In effect, rather than list the individual components and licenses, the aggregate clauses basically state, "We use open source software licensed under Apache, GPL, and other licenses." However, they list neither the components, nor indicate what components subscribe to which OSS license, nor provide the full OSS license itself.

For example, Xerox PostScript Driver includes:

  1. THIRD PARTY SOFTWARE. The Software may include code developed by one or more third parties ("Third Party Software"). Some Third Party Software may be subject to other terms and conditions that may be found in an open source software disclosure package provided with the Software or available for download with the product documentation. Notwithstanding the terms and conditions of this Agreement, the Third Party Software is licensed to you subject to the terms and conditions of the software license agreement identified in the open source software disclosure. If the third party terms and conditions include licenses that provide for the availability of source code (such as the GNU General Public License), the open source software disclosure or the media on which the Software may be delivered will contain the source code or provide instructions where a copy of such source code can be obtained.
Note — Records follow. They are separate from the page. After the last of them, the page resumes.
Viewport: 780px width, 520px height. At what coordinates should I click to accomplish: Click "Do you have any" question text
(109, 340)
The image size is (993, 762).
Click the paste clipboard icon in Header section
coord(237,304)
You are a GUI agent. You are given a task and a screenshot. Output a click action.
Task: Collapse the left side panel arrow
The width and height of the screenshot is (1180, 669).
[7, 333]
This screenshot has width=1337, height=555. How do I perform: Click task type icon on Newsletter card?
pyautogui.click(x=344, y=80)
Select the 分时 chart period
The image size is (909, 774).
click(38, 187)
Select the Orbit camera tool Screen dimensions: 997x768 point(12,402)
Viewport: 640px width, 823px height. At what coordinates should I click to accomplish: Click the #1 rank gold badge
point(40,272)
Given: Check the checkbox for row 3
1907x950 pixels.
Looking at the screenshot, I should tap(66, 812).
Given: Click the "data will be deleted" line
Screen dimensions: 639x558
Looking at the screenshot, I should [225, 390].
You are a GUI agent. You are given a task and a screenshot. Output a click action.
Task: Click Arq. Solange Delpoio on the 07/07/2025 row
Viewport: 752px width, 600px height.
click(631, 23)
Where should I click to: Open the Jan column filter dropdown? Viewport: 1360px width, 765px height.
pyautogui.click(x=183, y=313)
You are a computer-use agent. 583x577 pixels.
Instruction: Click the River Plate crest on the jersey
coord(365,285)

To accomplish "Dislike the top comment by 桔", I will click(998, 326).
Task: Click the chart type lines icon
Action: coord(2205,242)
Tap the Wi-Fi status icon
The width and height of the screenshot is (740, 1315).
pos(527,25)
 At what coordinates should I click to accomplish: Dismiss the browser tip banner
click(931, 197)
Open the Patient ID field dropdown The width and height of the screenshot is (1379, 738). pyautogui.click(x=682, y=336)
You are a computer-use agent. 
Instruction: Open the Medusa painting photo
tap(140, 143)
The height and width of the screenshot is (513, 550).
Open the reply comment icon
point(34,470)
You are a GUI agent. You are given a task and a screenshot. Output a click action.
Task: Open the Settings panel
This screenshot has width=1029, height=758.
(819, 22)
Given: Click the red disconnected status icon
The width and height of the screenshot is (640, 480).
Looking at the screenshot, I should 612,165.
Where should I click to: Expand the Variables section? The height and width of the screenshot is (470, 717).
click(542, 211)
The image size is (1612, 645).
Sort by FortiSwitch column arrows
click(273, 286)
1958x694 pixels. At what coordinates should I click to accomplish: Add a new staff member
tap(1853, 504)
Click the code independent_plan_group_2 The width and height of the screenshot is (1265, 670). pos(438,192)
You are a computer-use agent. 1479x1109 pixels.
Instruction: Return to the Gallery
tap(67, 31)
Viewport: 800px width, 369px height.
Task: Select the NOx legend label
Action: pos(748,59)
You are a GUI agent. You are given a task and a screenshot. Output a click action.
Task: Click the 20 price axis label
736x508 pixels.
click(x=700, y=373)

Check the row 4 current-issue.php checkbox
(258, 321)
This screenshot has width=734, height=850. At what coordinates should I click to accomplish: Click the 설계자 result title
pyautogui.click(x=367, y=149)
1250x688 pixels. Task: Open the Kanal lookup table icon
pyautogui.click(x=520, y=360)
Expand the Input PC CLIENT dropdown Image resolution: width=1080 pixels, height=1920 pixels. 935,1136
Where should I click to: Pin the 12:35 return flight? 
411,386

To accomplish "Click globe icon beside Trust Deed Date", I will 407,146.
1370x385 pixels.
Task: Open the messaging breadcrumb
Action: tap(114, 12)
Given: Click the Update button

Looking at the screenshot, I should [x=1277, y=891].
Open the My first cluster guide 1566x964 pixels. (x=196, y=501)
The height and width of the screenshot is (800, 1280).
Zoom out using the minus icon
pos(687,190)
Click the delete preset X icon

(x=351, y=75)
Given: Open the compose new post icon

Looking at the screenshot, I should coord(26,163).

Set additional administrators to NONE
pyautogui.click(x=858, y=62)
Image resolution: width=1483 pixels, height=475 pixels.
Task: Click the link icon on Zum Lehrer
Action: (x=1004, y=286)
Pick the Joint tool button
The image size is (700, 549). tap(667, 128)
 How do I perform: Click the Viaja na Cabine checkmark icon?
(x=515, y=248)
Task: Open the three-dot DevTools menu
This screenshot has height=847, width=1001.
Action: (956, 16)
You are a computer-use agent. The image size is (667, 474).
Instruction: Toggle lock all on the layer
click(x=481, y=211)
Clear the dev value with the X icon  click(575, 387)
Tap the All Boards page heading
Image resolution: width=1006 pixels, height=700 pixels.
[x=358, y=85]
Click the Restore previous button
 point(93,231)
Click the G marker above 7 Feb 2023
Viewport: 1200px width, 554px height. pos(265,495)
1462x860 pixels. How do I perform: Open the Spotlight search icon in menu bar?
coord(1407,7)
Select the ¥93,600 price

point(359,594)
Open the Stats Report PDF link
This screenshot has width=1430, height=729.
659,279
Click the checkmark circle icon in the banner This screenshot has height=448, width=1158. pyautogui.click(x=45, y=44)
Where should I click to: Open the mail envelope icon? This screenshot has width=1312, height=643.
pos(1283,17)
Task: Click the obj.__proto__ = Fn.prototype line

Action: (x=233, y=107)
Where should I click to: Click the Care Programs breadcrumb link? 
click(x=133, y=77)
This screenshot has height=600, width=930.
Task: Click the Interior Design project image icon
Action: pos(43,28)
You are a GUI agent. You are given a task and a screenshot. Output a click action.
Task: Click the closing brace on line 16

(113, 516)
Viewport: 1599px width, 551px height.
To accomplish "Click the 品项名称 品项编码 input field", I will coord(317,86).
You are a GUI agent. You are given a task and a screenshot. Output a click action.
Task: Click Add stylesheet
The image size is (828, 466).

For another example, SLA0048 includes:

Some portion of the software package may contain software subject to Open Source Terms (as defined below) applicable for each such portion (“Open Source Software”), as further specified in the software package. Such Open Source Software is supplied under the applicable Open Source Terms and is not subject to the terms and conditions of license hereunder. “Open Source Terms” shall mean any open source license which requires as part of distribution of software that the source code of such software is distributed therewith or otherwise made available, or open source license that substantially complies with the Open Source definition specified at www.opensource.org and any other comparable open source license such as for example GNU General Public License (GPL), Eclipse Public License (EPL), Apache Software License, BSD license and MIT license.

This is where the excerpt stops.